Exercise: Return all lines of the records that contain the word "click".

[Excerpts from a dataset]
##############################

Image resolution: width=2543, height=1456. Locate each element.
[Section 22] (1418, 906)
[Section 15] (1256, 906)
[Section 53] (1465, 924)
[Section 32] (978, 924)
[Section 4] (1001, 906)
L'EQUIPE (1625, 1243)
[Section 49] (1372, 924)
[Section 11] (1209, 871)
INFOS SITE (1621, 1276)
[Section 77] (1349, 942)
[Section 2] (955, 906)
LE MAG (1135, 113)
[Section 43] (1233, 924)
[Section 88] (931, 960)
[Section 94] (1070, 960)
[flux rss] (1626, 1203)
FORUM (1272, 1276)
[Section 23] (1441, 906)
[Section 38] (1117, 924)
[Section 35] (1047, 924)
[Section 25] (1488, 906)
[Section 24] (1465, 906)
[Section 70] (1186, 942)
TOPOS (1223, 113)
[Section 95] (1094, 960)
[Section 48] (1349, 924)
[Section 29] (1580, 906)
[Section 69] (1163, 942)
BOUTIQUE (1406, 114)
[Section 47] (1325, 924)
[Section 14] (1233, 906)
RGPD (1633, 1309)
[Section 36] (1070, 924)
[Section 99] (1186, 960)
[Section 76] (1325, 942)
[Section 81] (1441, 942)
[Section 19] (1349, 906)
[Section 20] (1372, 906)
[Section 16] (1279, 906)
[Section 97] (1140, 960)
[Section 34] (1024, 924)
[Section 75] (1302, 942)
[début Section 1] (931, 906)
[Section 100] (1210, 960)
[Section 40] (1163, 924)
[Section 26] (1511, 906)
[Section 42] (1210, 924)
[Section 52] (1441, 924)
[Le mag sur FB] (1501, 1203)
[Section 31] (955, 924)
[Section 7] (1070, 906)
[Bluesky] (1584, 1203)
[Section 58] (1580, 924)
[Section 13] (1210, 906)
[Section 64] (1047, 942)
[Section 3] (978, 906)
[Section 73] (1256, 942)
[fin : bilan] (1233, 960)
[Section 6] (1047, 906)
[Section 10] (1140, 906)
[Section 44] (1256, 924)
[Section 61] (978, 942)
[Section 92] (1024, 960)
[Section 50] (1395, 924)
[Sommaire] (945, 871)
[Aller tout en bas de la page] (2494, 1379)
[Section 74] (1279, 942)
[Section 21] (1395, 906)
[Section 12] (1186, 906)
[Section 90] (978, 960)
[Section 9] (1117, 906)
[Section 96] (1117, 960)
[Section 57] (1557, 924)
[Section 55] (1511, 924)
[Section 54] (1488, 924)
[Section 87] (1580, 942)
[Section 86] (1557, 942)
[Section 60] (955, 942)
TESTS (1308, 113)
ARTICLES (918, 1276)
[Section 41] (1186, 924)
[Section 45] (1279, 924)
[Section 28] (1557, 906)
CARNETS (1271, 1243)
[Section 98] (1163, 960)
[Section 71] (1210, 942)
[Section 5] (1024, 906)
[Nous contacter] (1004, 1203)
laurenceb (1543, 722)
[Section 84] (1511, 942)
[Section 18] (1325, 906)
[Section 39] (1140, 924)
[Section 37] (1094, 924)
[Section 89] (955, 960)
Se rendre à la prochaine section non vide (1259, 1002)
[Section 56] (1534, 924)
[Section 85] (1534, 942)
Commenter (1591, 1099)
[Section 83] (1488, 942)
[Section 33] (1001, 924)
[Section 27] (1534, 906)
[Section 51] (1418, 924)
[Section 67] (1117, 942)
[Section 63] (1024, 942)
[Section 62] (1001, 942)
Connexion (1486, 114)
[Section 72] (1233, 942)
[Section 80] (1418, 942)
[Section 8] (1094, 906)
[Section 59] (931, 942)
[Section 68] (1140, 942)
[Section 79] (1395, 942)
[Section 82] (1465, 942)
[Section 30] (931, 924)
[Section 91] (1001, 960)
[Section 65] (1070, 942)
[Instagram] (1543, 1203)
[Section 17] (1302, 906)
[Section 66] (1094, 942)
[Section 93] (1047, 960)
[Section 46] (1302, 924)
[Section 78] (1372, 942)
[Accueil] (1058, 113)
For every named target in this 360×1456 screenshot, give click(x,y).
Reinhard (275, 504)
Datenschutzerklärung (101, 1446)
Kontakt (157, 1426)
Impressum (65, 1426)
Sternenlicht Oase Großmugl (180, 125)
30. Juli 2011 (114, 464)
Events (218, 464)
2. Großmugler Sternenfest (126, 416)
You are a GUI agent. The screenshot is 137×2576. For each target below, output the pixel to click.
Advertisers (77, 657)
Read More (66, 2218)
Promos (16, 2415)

##############################

Solution below:
For every named target in this 360×1456 screenshot, give click(x,y).
You are a GUI agent. The screenshot is 137×2576. For each target below, output the pixel to click.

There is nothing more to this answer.